Accountability and reflection is important. It’s easy just to launch things and say “look at us we’ve solved a problem”, without any data to back it up. So, one year on, I have some data, and I have to admit straight off the bat … accountability and reflection is pretty easy when your data says, “huh I guess we did actually solve a problem”.
To recap, in 2022 we were unhappy with the progress of our applicants through these third-party tools, and we had a particular issue with the disproportionate number of women and non-binary people dropping out of our application process while using them. After some analysis, we found that third party learning tools we used to onboard people onto the bootcamp had a very different teaching style to the bootcamp itself. The difficulty levels of these tools were extremely uneven. There were tasks where the building blocks learned were generally trivial and unchallenging, but each module would culminate in a piece of work which drew all of these challenges together, and the difficulty spiked at that point. For many learners, particularly those whose forays into the industry are tentative, these spikes in difficulty cause them to immediately give up, and decide it was not the right field for them.
It’s easy to look at a problem like that and focus on the difficult challenges as the core issue - after all, these tended to be the points at which people threw in the towel. However, the goal of anyone learning to code is that these sorts of problems should eventually be soluble. So instead, what we focused on was fixing the difficulty curve. We followed the principle that new knowledge, once acquired, should be challenged immediately. Learning the tools that are required to solve harder problems in a rote, unchallenging way, ultimately makes them difficult to retrieve at the point of need. Tacking to Bjork’s theory (not that one) of “desirable difficulties”, meant that we actually increased the average difficulty the problems learners were faced with, but with the aim of not straying into territory that felt impossible. We hoped that this would yield a notable difference immediately, but if it didn’t, we would have the visibility and control to be able to adjust the content to improve retention.
So - drumroll please - since launching JS Basics one year ago, we have seen a 29% increase in applicants following through onto the course. This increase is even more pronounced in women and non-binary people, who are 74% more likely to join one of our courses now than before we launched.
We were also keen to track the pace of learning, and the eventual learning outcomes of our system from launch, to ensure that we weren’t accidentally eroding other KPIs. As it happens, since launch, learners take about 30% less time to complete our onboarding journey from end-to-end, and achieve better outcomes at the point of technical test.
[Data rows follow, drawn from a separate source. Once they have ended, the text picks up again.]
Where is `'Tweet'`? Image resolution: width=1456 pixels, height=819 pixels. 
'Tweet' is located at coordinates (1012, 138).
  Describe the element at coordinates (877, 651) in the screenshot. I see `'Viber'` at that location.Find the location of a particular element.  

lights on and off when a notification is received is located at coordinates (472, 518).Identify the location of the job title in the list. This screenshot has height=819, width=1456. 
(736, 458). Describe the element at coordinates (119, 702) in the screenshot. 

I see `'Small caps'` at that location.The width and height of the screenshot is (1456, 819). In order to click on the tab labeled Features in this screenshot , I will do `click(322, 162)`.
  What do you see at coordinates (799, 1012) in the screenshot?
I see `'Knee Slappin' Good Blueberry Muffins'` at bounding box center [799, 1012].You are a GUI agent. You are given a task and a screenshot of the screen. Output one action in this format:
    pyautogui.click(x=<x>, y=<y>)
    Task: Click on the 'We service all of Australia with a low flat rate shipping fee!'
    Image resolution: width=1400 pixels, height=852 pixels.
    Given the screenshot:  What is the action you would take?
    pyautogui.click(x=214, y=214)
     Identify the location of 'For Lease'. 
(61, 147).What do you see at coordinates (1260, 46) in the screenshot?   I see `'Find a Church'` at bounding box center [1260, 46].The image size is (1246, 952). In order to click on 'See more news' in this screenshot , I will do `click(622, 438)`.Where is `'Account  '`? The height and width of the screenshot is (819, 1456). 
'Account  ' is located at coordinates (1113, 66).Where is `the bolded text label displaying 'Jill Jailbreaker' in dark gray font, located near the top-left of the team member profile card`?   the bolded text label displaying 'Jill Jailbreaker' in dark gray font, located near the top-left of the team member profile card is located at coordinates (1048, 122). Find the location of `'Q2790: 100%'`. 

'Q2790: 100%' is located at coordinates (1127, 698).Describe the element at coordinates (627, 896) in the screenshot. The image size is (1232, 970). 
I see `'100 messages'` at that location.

I should mention for anyone who is naturally sceptical about cherry picked statistics, that these increases relate to a higher number of applicants overall, and our tech tests control for cheating (including methods that are currently most in vogue, such as LLMs like ChatGPT).
Both the tool we developed, and the learning material we deployed on it, is the handiwork of a great, diverse team, unified by the objective of improving our students’ and our applicants’ outcomes. I am happy to take on the burden of public accountability, but the credit belongs to them. I, for one, am grateful.